# Alyssa Milano - Hurra, ihr Söhnchen ist da!



## Mandalorianer (31 Aug. 2011)

*Alyssa Milano Hurra, ihr Söhnchen ist da!
​*
Das lange Warten hat ein Ende: Schauspielerin Alyssa Milano ist Mama eines kleinen Sohnes geworden.
Das Baby kam am 31. August zur Welt. ​


Neun Monate lang hat Alyssa Milano ihre Schwangerschaft genossen und sich mit Fans und anderen werdenden Müttern über Twitter ausgetauscht. Nun hat das Warten auf den Nachwuchs ein Ende: Die 38-Jährige ist Mama eines gesunden Jungen geworden.

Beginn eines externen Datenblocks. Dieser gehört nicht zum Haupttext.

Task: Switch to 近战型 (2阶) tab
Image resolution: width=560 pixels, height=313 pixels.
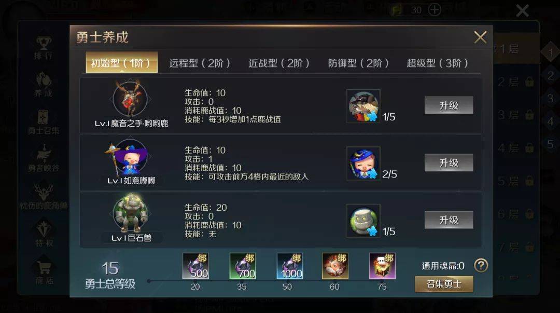Action: point(278,63)
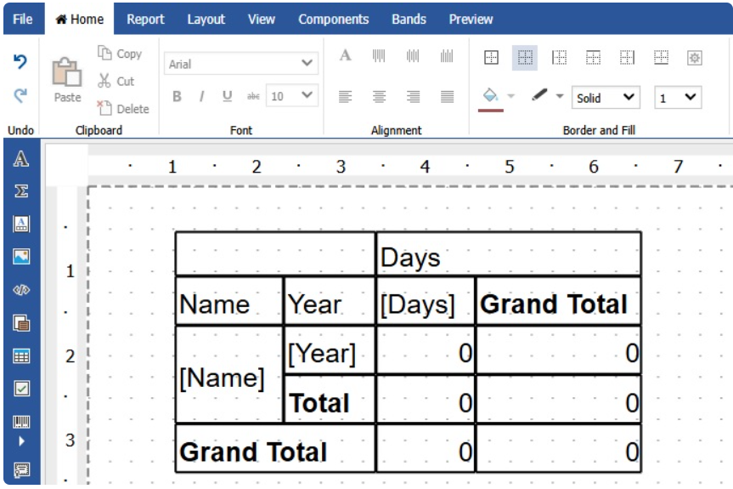Click the fill color bucket swatch
Image resolution: width=733 pixels, height=489 pixels.
pyautogui.click(x=490, y=96)

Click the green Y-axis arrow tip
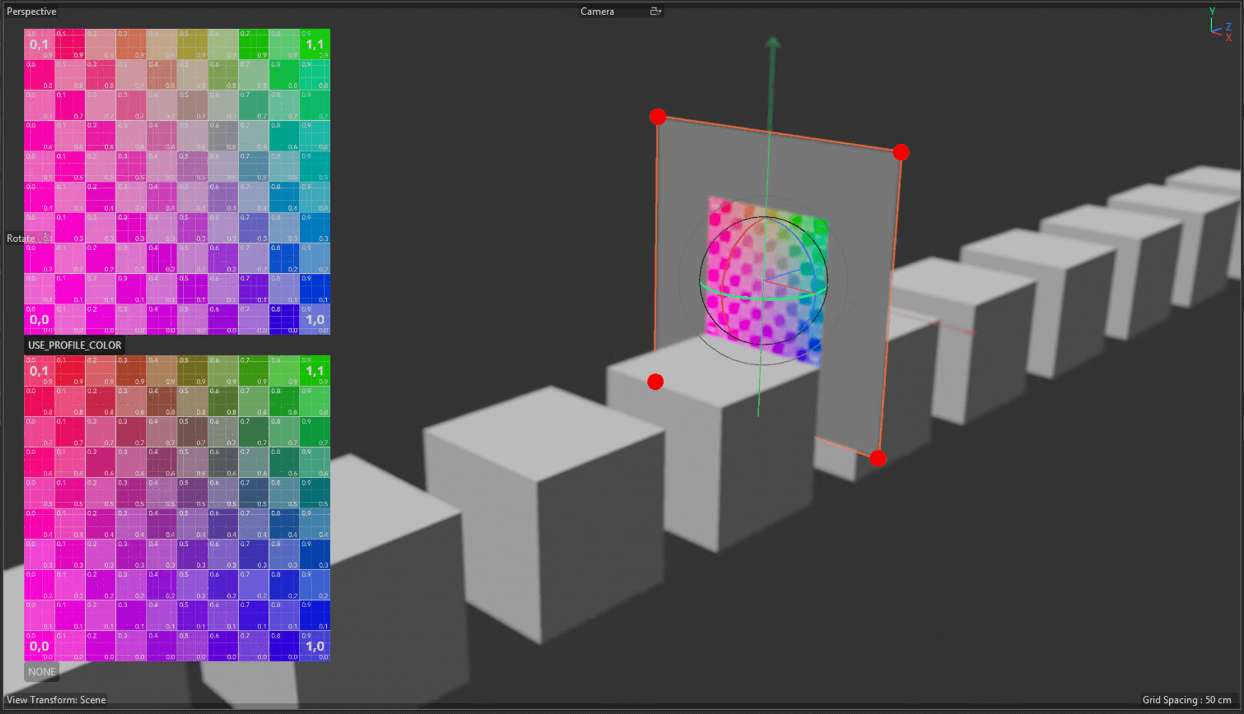772,43
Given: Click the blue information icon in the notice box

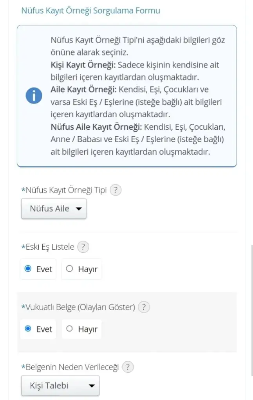Looking at the screenshot, I should coord(34,96).
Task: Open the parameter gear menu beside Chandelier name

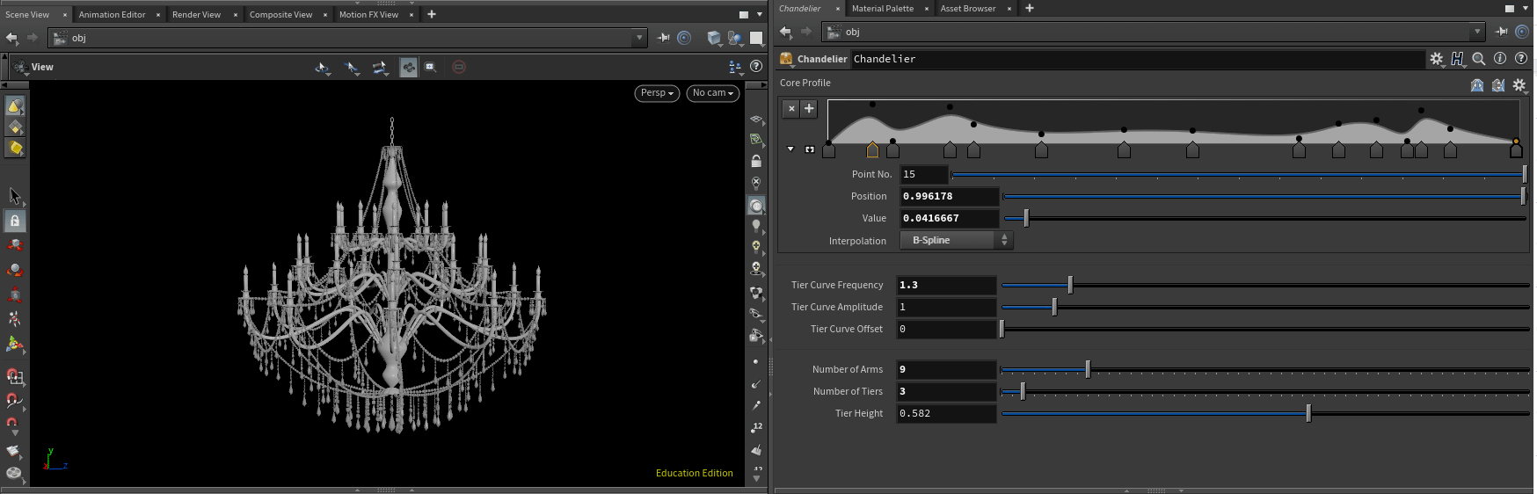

Wie das US-Magazin „People“ berichtet, kam das Baby am 31. August um 9.27 Uhr am Morgen in Los Angeles zur Welt. Der kleine Mann brachte bei seiner Geburt 3.175 Gramm auf die Waage und war 48 Zentimeter groß. Alyssa Milano und ihr Mann David Bugliari (32) haben ihrem ersten Sohn den schönen Namen Milo Thomas gegeben.

Während der vergangenen Monate hatte Alyssa Milano ihre Schwangerschaft bei Twitter immer wieder zum Thema gemacht. Im Februar 2011 bestätigte sie dort das Gerücht, dass sie ein Baby erwartet. Im März verriet sie ihren Followern, dass es ein Junge wird. „So viel Spaß ich auch dabei hatte, eure Geschlechtsprognosen auf Twitter zu lesen, ich kann Geheimnisse nicht gut für mich behalten und musste es einfach erzählen“, schrieb die 38-Jährige damals.

Wir dürfen uns also darauf freuen, auch in Zukunft von Alyssa über ihr neues Leben informiert zu werden.

* Wir wünschen der frischgebackenen Mama alles Gute  
Gruss vom Gollum*


----------



## Sachse (31 Aug. 2011)

Na da gratulier ich doch ganz herzlich zum gesunden Nachwuchs.


----------



## BlueLynne (31 Aug. 2011)

Gratulation


----------



## Tokko (1 Sep. 2011)

Gratulation.

Auf den letzten Bildern war sie ja richtig prall. Konnte nicht mehr lange dauern.


----------